What to produce:
Every line from the one with "You are a GUI" to the one with "Viewport: 966px width, 672px height.", including those two, is to be copied exactly; all other lines of the entries below are left out.

Dataset records:
+--
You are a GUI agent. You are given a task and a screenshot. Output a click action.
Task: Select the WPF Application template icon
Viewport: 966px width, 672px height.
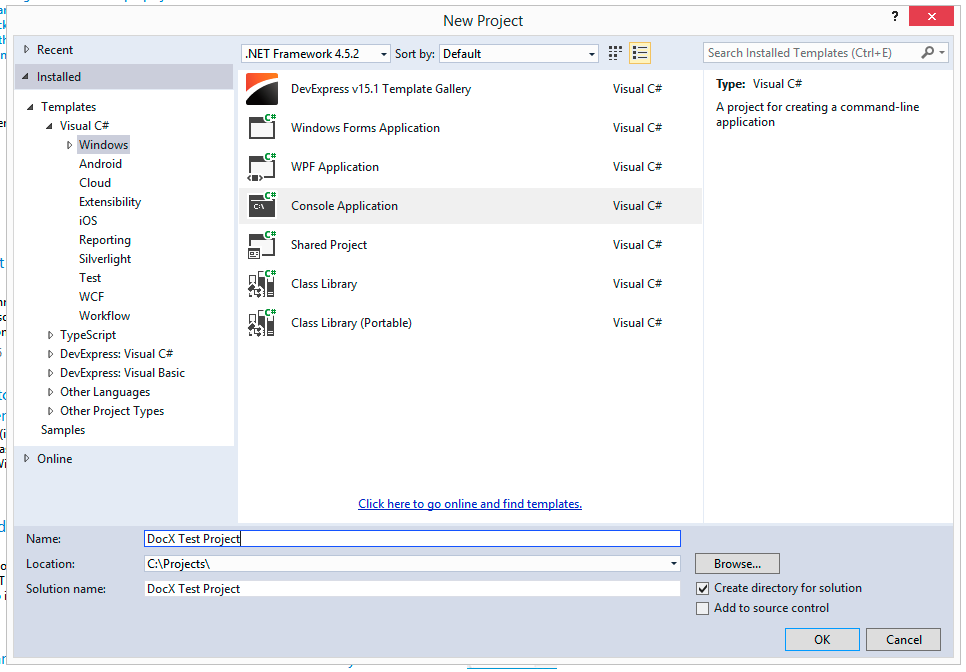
+--
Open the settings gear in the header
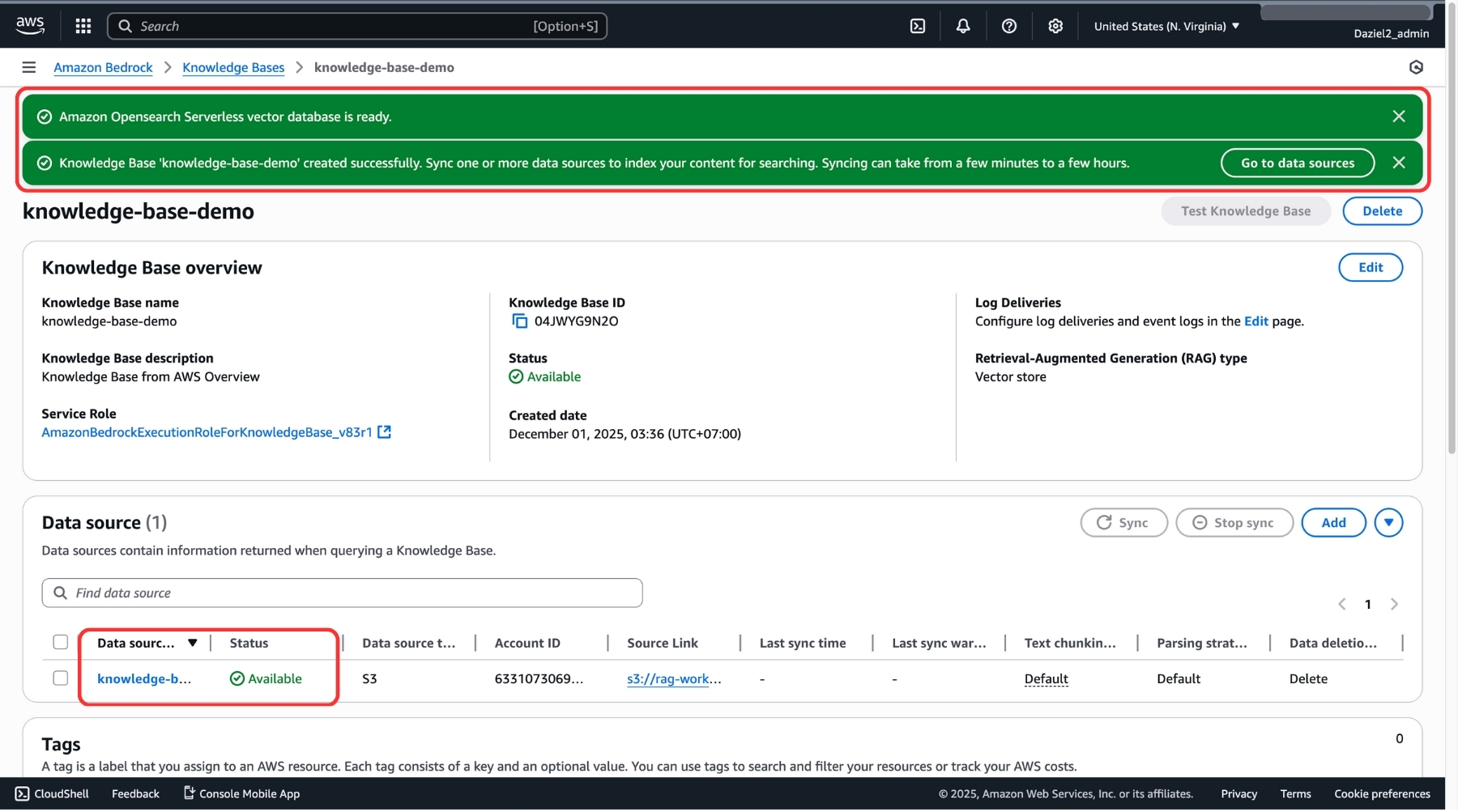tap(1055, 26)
+--
Result of the task:
You are a GUI agent. You are given a task and a screenshot. Output a click action.
Task: Select the WPF Application template icon
Viewport: 966px width, 672px height.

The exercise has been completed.